Only some lines are wanted. Transcribe, exactly, the lines below from the line with "Where should I click to: Go" up to and including the line with "This screenshot has height=358, width=569.".
[RECORDED DATA — start]
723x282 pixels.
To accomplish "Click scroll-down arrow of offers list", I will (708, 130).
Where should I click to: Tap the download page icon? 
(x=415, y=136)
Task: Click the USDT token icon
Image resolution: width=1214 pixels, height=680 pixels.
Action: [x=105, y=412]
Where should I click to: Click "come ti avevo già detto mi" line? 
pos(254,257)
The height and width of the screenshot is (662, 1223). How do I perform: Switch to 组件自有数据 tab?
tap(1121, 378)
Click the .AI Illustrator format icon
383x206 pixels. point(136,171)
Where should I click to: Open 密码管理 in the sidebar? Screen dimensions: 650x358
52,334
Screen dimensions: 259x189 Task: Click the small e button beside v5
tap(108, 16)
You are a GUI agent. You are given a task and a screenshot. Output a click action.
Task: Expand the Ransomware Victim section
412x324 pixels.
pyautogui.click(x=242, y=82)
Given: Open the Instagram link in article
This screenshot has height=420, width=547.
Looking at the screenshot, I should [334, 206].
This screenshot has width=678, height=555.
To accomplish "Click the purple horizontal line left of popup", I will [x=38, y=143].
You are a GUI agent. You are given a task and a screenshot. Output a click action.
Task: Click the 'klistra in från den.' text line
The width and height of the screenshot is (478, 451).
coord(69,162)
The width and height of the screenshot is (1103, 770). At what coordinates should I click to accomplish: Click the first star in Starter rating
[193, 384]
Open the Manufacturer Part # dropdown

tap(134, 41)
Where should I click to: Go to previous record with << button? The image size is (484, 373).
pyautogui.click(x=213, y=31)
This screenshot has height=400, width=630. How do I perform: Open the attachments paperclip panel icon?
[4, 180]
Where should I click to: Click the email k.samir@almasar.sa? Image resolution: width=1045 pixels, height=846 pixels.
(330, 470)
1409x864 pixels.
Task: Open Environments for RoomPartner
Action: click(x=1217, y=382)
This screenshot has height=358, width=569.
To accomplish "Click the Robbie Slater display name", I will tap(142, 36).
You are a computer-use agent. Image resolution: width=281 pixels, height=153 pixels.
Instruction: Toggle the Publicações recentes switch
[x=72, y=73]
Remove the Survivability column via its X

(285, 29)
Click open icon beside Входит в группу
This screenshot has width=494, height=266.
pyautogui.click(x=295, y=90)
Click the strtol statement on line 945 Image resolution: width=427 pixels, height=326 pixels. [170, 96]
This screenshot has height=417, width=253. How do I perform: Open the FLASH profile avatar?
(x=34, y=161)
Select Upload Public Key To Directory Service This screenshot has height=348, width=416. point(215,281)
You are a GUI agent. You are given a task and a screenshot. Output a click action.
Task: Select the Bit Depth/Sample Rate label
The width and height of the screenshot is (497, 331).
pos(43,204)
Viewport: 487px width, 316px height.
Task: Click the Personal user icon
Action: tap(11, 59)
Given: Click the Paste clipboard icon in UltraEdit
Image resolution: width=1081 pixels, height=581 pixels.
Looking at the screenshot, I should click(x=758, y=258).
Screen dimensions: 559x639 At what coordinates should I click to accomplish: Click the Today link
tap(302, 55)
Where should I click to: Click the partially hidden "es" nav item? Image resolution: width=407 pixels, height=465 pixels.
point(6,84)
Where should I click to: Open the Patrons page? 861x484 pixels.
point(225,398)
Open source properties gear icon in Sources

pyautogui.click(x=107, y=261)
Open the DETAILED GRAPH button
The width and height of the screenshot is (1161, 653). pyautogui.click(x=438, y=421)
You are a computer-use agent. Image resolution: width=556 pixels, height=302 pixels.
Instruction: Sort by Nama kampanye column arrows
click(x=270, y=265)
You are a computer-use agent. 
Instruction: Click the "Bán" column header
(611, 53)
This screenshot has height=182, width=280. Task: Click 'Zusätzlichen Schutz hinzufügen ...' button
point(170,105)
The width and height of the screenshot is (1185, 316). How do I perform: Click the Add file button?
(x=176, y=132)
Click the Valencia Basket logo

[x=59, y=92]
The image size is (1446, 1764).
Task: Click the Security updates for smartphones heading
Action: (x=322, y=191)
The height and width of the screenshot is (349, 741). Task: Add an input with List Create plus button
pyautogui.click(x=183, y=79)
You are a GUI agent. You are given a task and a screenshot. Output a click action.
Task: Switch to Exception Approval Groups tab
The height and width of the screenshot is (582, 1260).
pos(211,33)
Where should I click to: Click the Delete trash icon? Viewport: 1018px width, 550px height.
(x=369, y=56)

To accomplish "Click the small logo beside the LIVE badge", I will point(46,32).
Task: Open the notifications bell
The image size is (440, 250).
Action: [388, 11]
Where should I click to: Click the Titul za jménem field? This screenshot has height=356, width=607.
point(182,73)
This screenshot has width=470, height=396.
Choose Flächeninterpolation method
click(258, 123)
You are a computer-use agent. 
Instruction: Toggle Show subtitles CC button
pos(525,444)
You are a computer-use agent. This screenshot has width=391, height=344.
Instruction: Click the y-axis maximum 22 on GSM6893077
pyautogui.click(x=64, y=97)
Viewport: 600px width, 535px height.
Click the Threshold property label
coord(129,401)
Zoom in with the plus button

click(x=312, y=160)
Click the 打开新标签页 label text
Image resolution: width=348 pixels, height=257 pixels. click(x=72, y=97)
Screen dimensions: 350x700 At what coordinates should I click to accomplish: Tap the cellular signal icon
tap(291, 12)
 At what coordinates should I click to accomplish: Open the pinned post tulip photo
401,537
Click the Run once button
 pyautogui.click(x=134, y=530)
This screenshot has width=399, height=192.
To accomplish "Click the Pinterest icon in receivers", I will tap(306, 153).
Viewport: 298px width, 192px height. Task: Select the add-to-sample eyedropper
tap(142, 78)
[RECORDED DATA — finish]
● RESULT OF THE EXERCISE
Where should I click to: Go to previous record with << button? The image size is (484, 373).
pyautogui.click(x=213, y=31)
This screenshot has height=400, width=630. How do I perform: Open the attachments paperclip panel icon?
[4, 180]
Where should I click to: Click the email k.samir@almasar.sa? Image resolution: width=1045 pixels, height=846 pixels.
(330, 470)
1409x864 pixels.
Task: Open Environments for RoomPartner
Action: click(x=1217, y=382)
This screenshot has height=358, width=569.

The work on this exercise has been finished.